Cadê Deus?

“É. Deus dará. Deus perdoa. Deus ajuda. Deus tem poder. Deus está aqui e ali. Nas linhas tortas, na curva, na esquina. Deus isso, Deus aquilo. Deus faz e acontece.”

Assim pensava Ambrósio, pernas soltas no batente, a cabeça inclinada, afogado na cachaça.

Ele bebera demais da conta. Foi vindo, foi sem querer. E agora as vistas turvas flutuavam.

Era noite. Era clara a noite.

Deus era muita coisa. E Ambrósio vivia com ele. Às vezes, ele vinha fortão e lhe mostrava o dedo: “Não faça, não chore, não, não, não”. Outras, era um leão que lhe dizia “Você pode, você deve, você consegue”. Ou, ainda, meladão: “Boa sorte, boas horas, bom, você é bom”.

Mas, quase sempre, Deus só olhava. Ficava ali, por ali mesmo e observava com os braços cruzados. Era nesses momentos que Ambrósio fazia de tudo para chamar a sua atenção. Nessa horas, Ambrósio bebia.

Deus não ligava, não fazia nada, apesar de todas as bobagens. Por isso, Ambrósio bebia.

Naquela noite, mais uma vez, Deus estava lá, bunda com bunda.

Mas era tarde demais. Muito tarde da noite. E Deus teve que ouvir Ambrósio.

“Sabe, você fica aí, está sempre aí, mas eu queria te ouvir, já que você é tão tudo isso que falam. Você é preguiçoso, isso sim. Fica perdendo tempo com bobagens, com a chuva, com o sol, com as nuvens. Comigo. Mas olha lá, olha só. Tem gente sofrendo, tem gente fazendo coisas horríveis com outras gentes. Você não vê? Por que não faz nada? Eu não te entendo. Nem quero. Nem posso. Enquanto isso, eu bebo.
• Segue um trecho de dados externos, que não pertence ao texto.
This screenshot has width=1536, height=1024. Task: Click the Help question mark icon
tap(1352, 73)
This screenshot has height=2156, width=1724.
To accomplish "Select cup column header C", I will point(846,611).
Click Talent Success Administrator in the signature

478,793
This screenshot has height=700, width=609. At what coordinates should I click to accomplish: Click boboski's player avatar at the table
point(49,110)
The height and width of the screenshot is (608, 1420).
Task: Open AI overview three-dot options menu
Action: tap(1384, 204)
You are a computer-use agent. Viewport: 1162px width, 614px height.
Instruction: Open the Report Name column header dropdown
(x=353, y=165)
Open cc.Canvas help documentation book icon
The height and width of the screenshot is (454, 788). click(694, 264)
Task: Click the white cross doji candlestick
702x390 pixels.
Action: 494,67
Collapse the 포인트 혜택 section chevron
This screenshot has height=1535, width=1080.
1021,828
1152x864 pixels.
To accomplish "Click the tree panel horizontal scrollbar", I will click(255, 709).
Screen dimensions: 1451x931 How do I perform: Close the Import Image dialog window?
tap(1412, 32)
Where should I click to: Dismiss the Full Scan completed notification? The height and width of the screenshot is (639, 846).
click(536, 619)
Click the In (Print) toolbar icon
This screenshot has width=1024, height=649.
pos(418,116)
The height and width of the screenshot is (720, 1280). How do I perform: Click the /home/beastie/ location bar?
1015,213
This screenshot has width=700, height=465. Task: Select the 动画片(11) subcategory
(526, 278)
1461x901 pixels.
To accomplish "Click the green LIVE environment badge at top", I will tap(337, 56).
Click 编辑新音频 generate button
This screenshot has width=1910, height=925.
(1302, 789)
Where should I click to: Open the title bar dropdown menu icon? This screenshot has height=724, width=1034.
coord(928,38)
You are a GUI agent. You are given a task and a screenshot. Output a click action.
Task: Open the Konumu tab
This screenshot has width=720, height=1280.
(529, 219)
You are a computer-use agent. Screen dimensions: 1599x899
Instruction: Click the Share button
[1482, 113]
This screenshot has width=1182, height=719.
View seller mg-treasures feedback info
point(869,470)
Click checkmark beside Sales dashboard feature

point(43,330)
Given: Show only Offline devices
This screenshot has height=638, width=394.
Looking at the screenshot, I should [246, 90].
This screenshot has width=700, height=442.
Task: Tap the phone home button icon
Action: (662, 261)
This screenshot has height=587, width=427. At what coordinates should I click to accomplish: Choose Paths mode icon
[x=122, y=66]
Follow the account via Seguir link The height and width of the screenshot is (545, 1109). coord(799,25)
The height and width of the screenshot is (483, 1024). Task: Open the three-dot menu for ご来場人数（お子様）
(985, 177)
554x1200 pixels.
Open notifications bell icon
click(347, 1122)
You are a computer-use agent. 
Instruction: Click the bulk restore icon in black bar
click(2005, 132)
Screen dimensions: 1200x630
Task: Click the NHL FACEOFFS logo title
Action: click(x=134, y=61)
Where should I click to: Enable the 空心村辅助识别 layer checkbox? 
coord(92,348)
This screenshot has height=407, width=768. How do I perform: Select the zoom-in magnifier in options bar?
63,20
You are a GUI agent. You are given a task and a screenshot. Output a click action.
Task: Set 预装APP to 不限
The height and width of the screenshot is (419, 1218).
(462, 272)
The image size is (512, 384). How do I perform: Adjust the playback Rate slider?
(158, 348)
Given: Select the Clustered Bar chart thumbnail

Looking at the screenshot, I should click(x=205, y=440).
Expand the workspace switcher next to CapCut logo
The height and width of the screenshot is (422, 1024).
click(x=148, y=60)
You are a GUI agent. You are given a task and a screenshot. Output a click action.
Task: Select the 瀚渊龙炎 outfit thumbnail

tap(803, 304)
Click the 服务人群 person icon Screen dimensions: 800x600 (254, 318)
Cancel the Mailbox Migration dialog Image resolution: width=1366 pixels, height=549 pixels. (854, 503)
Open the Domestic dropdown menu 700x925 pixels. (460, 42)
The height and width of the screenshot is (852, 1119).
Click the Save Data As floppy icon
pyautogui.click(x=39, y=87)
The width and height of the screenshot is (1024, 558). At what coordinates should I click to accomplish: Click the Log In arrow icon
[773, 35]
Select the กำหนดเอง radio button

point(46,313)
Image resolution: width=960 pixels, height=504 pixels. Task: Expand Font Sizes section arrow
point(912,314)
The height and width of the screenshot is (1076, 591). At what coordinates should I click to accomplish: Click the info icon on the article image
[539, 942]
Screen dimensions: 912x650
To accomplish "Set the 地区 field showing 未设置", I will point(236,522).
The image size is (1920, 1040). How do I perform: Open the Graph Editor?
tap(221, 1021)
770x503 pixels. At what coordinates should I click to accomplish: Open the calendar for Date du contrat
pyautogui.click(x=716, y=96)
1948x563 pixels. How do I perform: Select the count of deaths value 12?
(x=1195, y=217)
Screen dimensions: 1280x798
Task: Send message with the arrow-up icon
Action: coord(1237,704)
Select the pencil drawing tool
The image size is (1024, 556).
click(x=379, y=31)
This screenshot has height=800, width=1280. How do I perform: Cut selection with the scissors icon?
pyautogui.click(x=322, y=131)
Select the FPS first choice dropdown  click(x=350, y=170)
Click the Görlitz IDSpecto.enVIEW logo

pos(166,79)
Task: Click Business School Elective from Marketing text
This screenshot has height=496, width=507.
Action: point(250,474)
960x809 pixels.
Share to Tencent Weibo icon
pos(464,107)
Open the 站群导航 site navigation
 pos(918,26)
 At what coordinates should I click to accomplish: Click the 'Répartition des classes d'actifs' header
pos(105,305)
Só consigo beber de ver tanta merda. É tudo o que posso fazer. Beber para não ver. Se você é tudo isso, sai dessa preguiça aí. Vai lá, ajuda quem precisa. Não deixa que coloquem palavras na sua boca. Não deixa não. Ficam falando coisas. Dizem que você é fortão, leão, meladão, mas é tudo mentira. Vai lá e arrebenta. Não deixa isso acontecer. Porque enquanto isso, tem gente que chora, que nem morrer pode. Tem gente que nem sorrir consegue mais. E porque não sorri, nem sofrer sofre. Como eu. Por isso é que bebo. Porque você fica aí me olhando e eu nem sofro nem nada. Nem sei.”

Era tarde da noite, e Ambrósio falou tudo. Aquele monte de nada e Deus ouviu, bebeu um trago e ficou ali, olhando o bêbado, só.